Now, I imagined what a bust the conference would be. Letting my mind roll over my own payroll, female after female after female — from general manager to bar manager to sous chef to pastry chef to owner to server — I couldn’t imagine that we were still having this conversation, this draining, polarizing conversation about where the women are in the industry. When I opened my own restaurant, nearly ten years ago, I finally put to bed that whole business about being a woman in a male-dominated profession. I was so obviously in charge that I didn’t even need to say it. I unlocked the gate and the office in the morning and brewed the coffee. I wrote the menu, cut the checks, posted the prep list, cooked the food, and locked the door at the end of the night. Men who came to work at Prune understood at the threshold that there was a woman in charge, and all of them worked each shift, virility intact, without needing to challenge that. I received five resumes a week from young women entering the field, evidently not deterred by the reputation of the industry. Surely this stuff is over, I thought, finding my seat on the train. This topic’s a dinosaur. Was it really necessary to get a chef who had worked late in her kitchen the night before out of her bed at such an hour in order to get to the up-state New York campus to talk about this all day long starting at nine a.m.?

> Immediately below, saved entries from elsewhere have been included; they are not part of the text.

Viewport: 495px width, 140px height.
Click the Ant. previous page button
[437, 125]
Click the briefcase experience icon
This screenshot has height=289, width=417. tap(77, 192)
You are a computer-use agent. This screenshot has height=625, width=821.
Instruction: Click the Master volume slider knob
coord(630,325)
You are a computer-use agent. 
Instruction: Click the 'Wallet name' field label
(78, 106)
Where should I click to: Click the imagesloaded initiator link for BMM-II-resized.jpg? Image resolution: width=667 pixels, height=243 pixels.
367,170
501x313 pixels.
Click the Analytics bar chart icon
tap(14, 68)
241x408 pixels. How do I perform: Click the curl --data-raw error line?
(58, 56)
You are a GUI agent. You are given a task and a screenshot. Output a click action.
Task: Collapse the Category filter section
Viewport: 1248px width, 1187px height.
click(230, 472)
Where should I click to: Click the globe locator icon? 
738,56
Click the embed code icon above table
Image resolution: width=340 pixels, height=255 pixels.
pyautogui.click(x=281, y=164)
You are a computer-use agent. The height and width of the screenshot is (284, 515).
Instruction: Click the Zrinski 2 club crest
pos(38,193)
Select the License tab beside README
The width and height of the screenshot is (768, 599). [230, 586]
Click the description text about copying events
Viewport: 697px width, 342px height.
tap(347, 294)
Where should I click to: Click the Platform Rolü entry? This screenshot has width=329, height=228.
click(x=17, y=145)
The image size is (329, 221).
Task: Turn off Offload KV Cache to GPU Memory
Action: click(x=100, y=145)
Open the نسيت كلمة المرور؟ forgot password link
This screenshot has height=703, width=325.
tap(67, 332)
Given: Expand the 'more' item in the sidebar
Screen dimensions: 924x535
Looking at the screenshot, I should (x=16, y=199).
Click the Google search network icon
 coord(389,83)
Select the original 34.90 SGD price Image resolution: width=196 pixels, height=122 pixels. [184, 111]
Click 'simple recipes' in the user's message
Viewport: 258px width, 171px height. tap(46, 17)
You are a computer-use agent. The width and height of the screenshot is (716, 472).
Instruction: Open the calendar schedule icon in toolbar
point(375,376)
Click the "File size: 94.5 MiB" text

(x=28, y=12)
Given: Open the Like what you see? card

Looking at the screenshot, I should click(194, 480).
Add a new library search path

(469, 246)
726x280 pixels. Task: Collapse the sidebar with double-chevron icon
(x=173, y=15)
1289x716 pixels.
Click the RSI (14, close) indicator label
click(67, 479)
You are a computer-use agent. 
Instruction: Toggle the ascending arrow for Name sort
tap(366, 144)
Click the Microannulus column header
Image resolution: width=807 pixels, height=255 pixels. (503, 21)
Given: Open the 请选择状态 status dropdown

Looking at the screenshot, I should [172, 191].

Chefs work late and chef/owners work later. There’s always more to do after the food is cooked. It was around one-thirty in the morning when I finally was in my pajamas, and setting the alarm for five. I had stopped nursing my youngest son only a few months before, so the idea and practice of getting very little sleep, in increments, was still completely routine. When I saw the alarm clock digitally glowing its 1:33 a.m. message as I was setting it to wake me up in just a few hours, I strategically coaxed my mind away from thinking ruefully about a pitiful night’s sleep and redirected it to thinking deliciously about a long, full, luxurious nap. Somewhere between kid number one and kid number two and chef and owner and nursing and prepping and line cooking and worker’s comp and commercial refrigeration, I learned to re-envision the amount of time I have available to sleep as an excellent nap instead of a paltry night’s worth.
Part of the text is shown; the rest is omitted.